** START OF Supplied entries **

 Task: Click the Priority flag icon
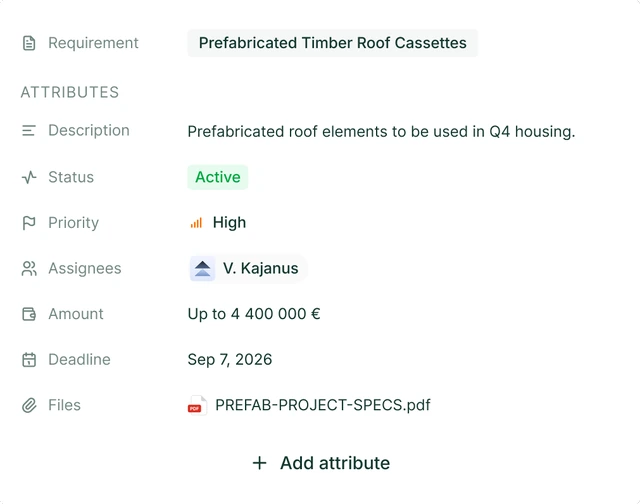29,223
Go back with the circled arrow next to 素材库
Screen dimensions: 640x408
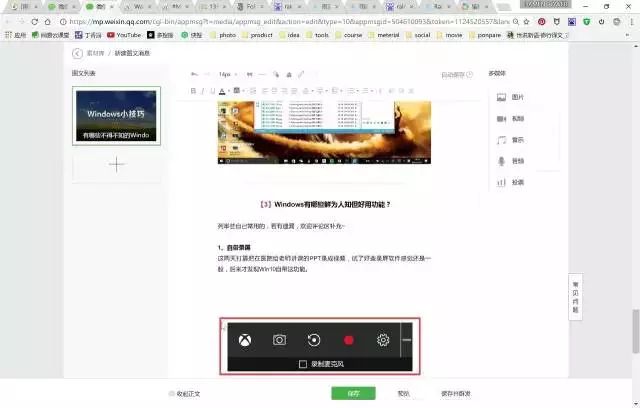click(x=77, y=53)
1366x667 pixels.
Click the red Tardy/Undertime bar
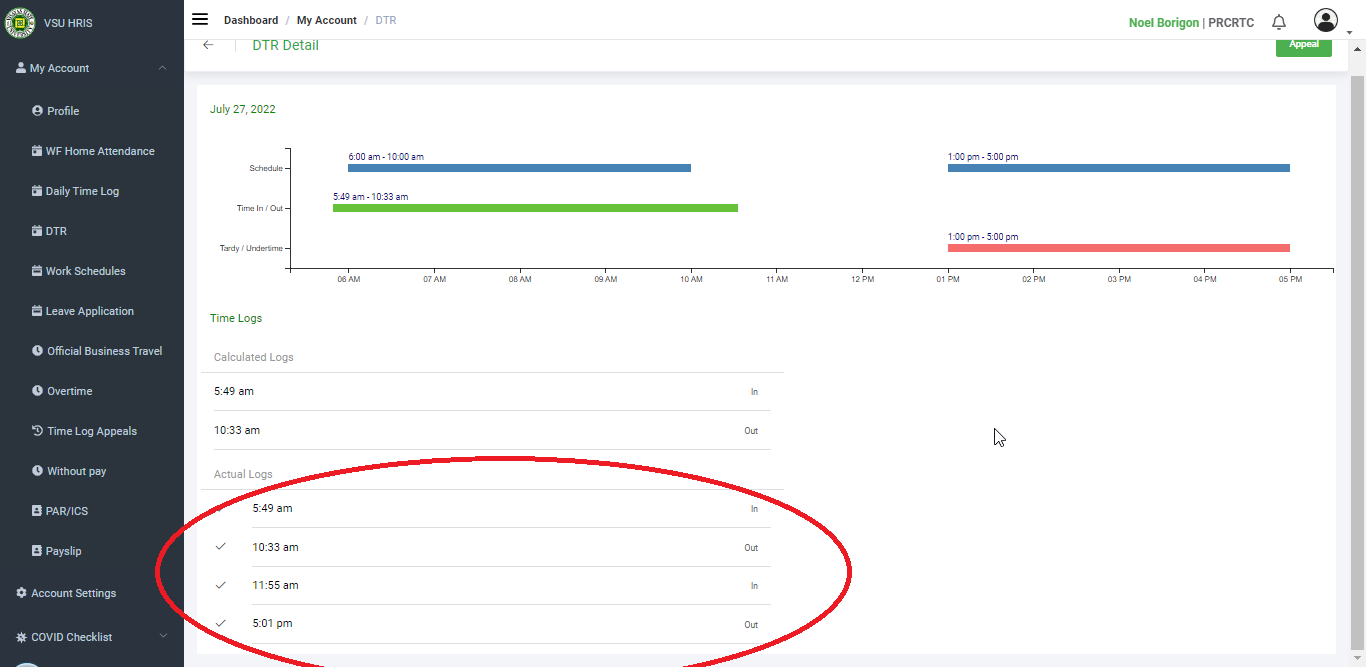coord(1118,248)
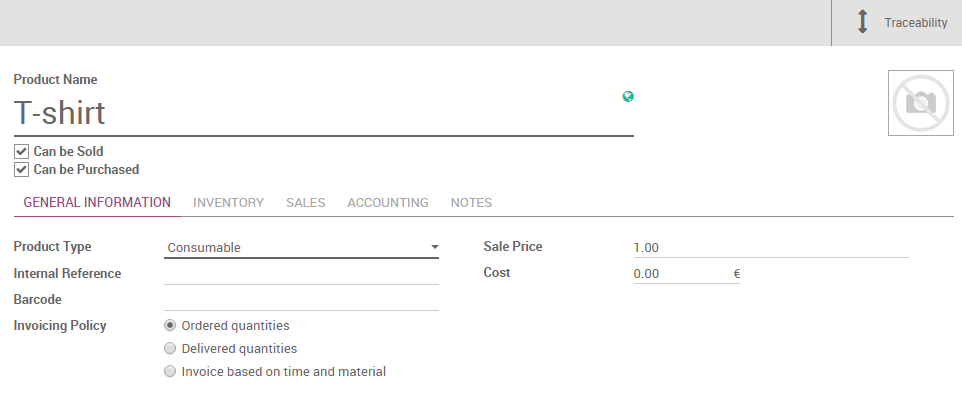Uncheck the Can be Purchased checkbox
This screenshot has width=962, height=398.
21,170
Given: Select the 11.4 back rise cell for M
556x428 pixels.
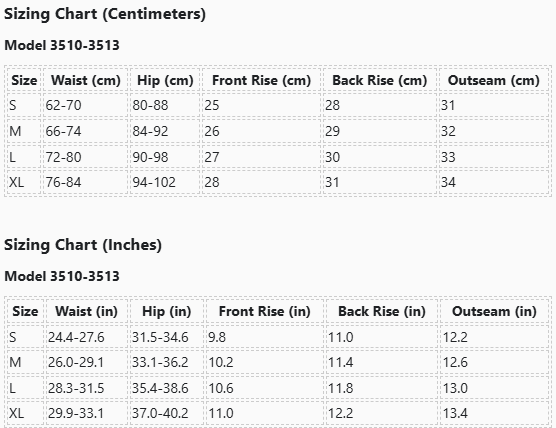Looking at the screenshot, I should (382, 362).
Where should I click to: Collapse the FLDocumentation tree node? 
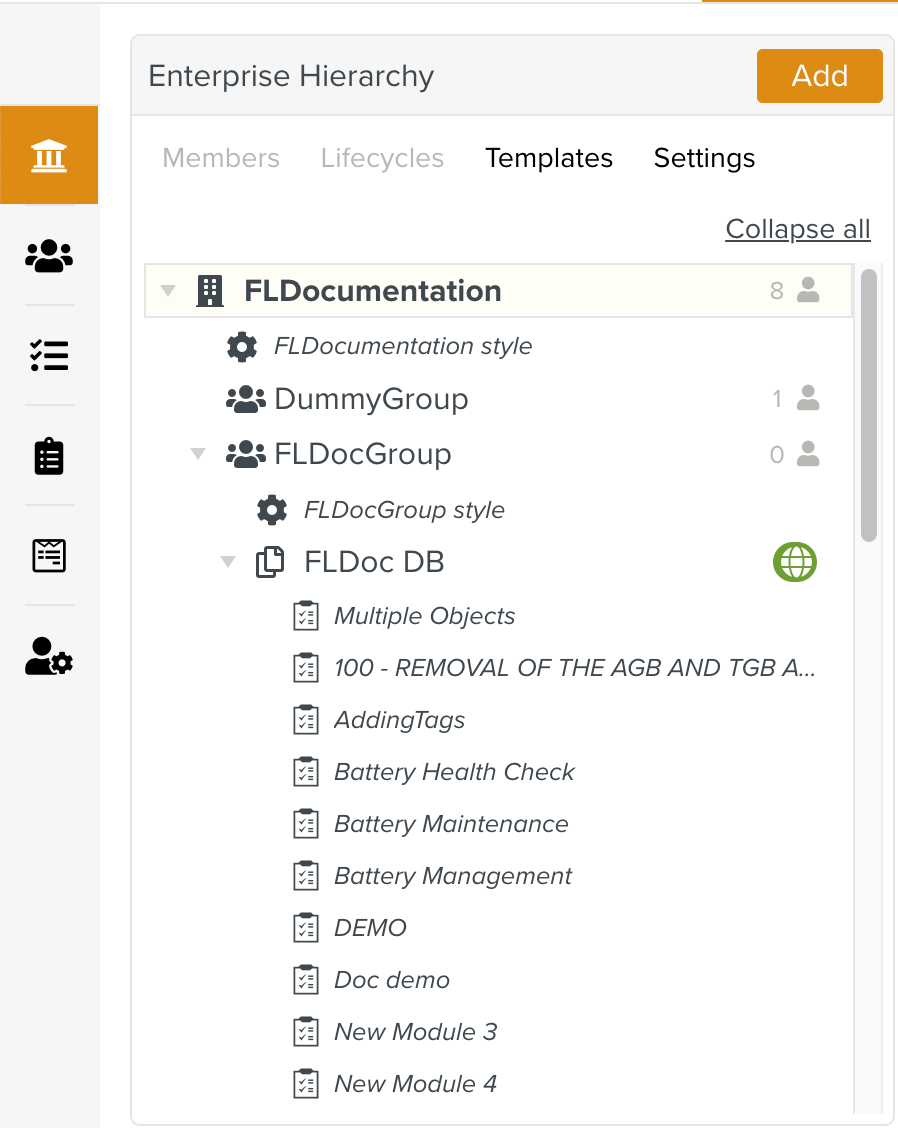(x=169, y=291)
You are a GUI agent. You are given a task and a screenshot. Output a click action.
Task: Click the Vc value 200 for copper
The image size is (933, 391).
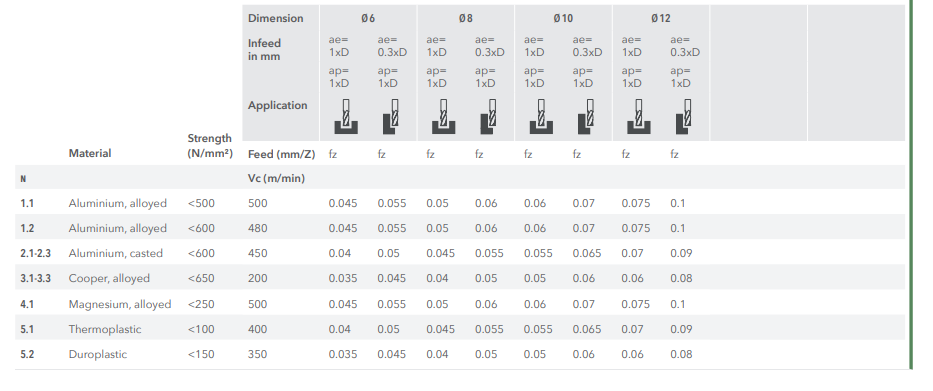pyautogui.click(x=258, y=279)
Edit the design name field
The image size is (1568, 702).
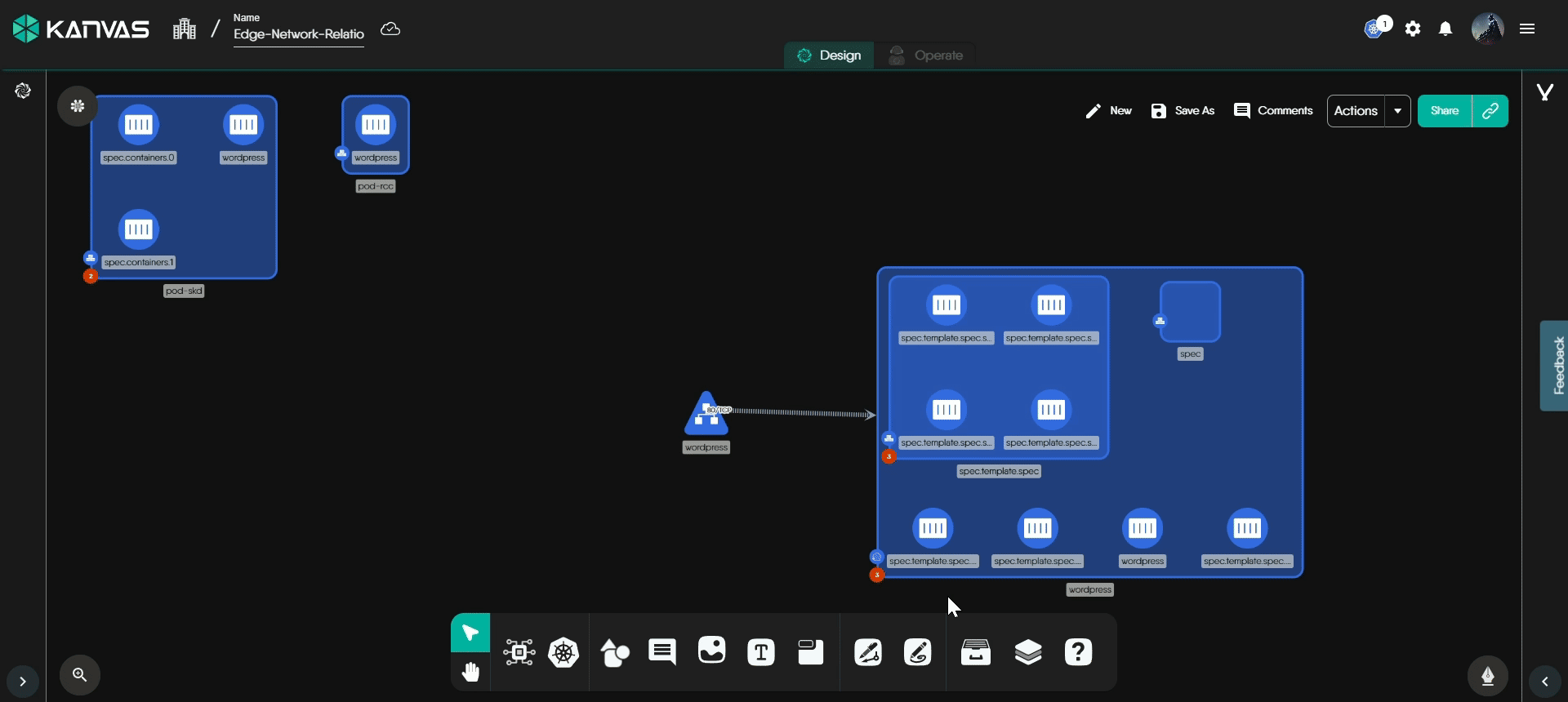(298, 34)
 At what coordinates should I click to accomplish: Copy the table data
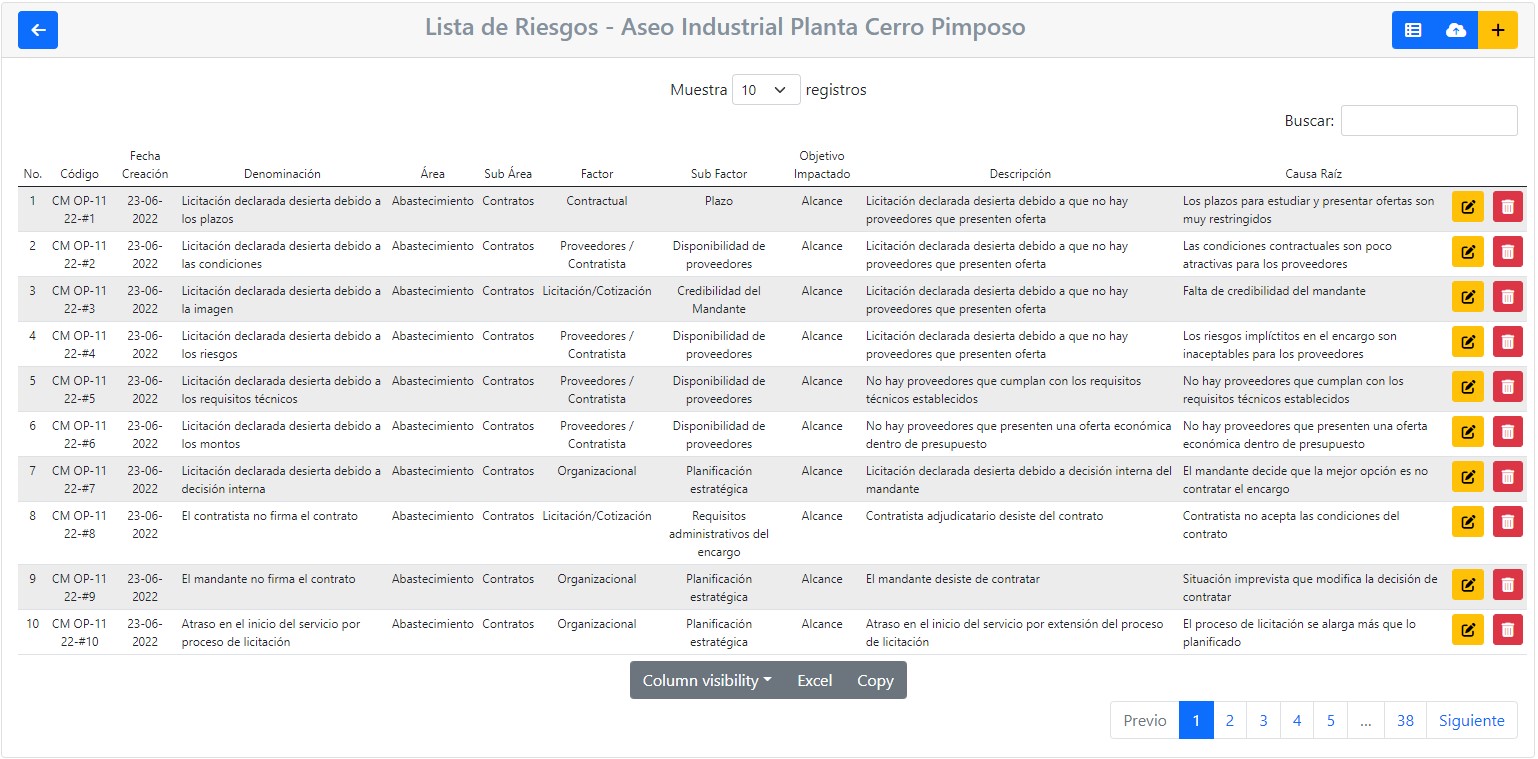(875, 680)
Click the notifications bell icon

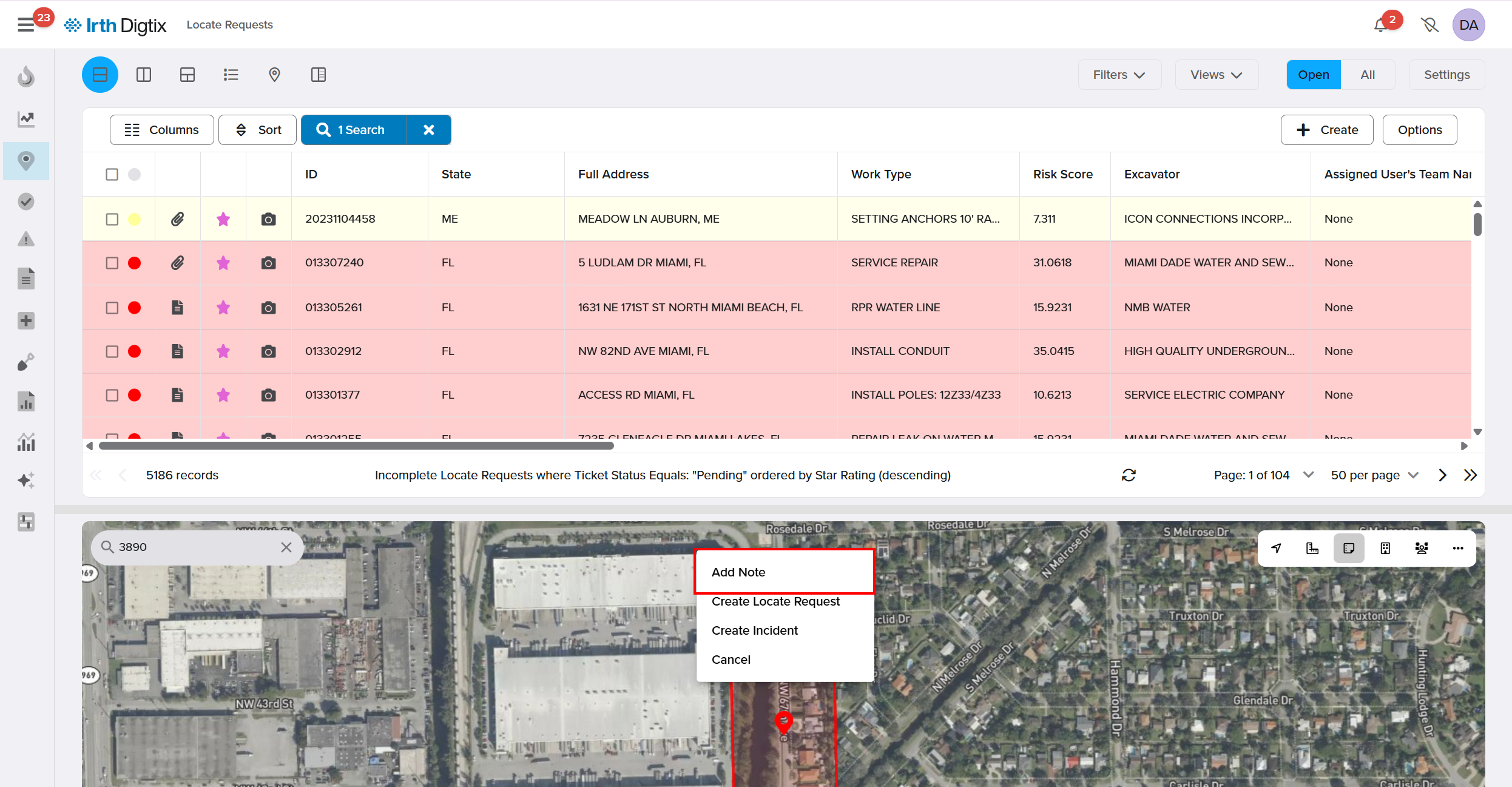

** END OF Supplied entries **

Your goal: Copy every row above word for word, leaving out the pictures.

The solution:
 Task: Click the Priority flag icon
29,223
Go back with the circled arrow next to 素材库
Screen dimensions: 640x408
click(x=77, y=53)
1366x667 pixels.
Click the red Tardy/Undertime bar
coord(1118,248)
Uncheck the Can be Purchased checkbox
This screenshot has width=962, height=398.
21,170
Given: Select the 11.4 back rise cell for M
556x428 pixels.
Looking at the screenshot, I should (382, 362).
Where should I click to: Collapse the FLDocumentation tree node? 
(x=169, y=291)
You are a GUI agent. You are given a task and a screenshot. Output a click action.
Task: Click the Vc value 200 for copper
The image size is (933, 391).
pyautogui.click(x=258, y=279)
Edit the design name field
The image size is (1568, 702).
(298, 34)
 At what coordinates should I click to accomplish: Copy the table data
(875, 680)
Click the notifications bell icon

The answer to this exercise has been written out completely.